======== Data for review ========

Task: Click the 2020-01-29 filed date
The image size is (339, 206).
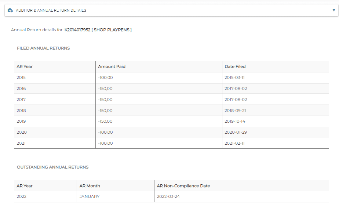Action: (x=235, y=132)
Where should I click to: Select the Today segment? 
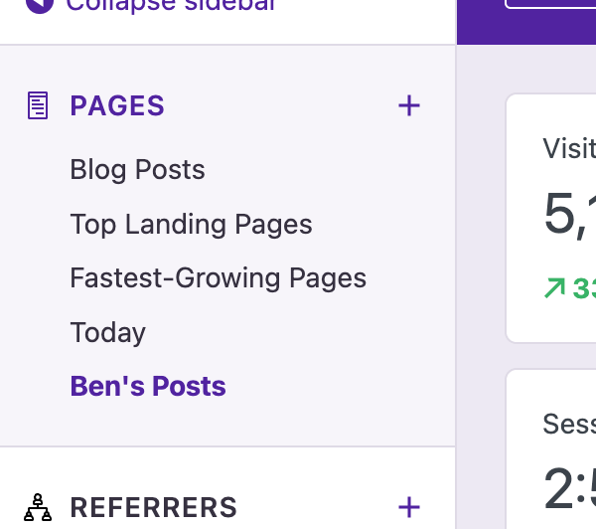coord(107,332)
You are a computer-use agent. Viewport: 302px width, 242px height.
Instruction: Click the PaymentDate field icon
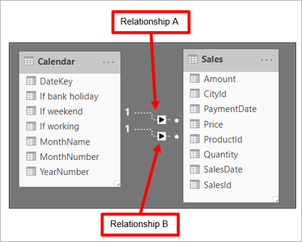(x=195, y=109)
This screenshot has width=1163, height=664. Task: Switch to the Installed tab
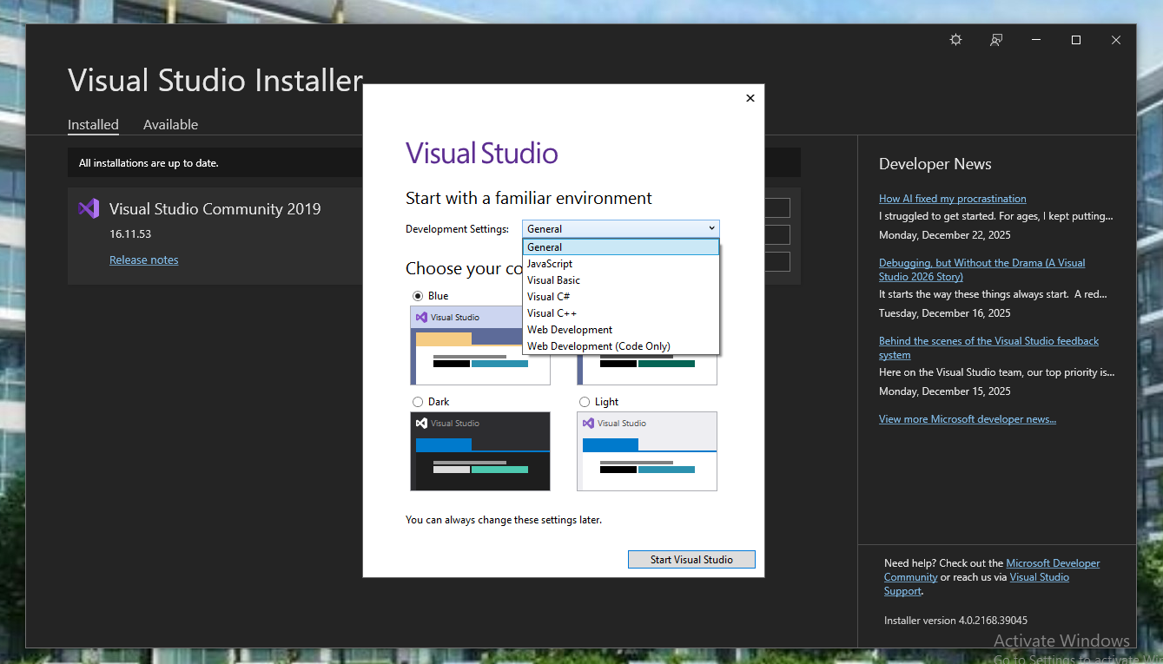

========

### What to work on
Without the images, output all the entries exactly as they stand.

### Written solution
Task: Click the 2020-01-29 filed date
The image size is (339, 206).
Action: (x=235, y=132)
Where should I click to: Select the Today segment? 
coord(107,332)
You are a computer-use agent. Viewport: 302px width, 242px height.
Instruction: Click the PaymentDate field icon
(x=195, y=109)
This screenshot has width=1163, height=664. Task: Switch to the Installed tab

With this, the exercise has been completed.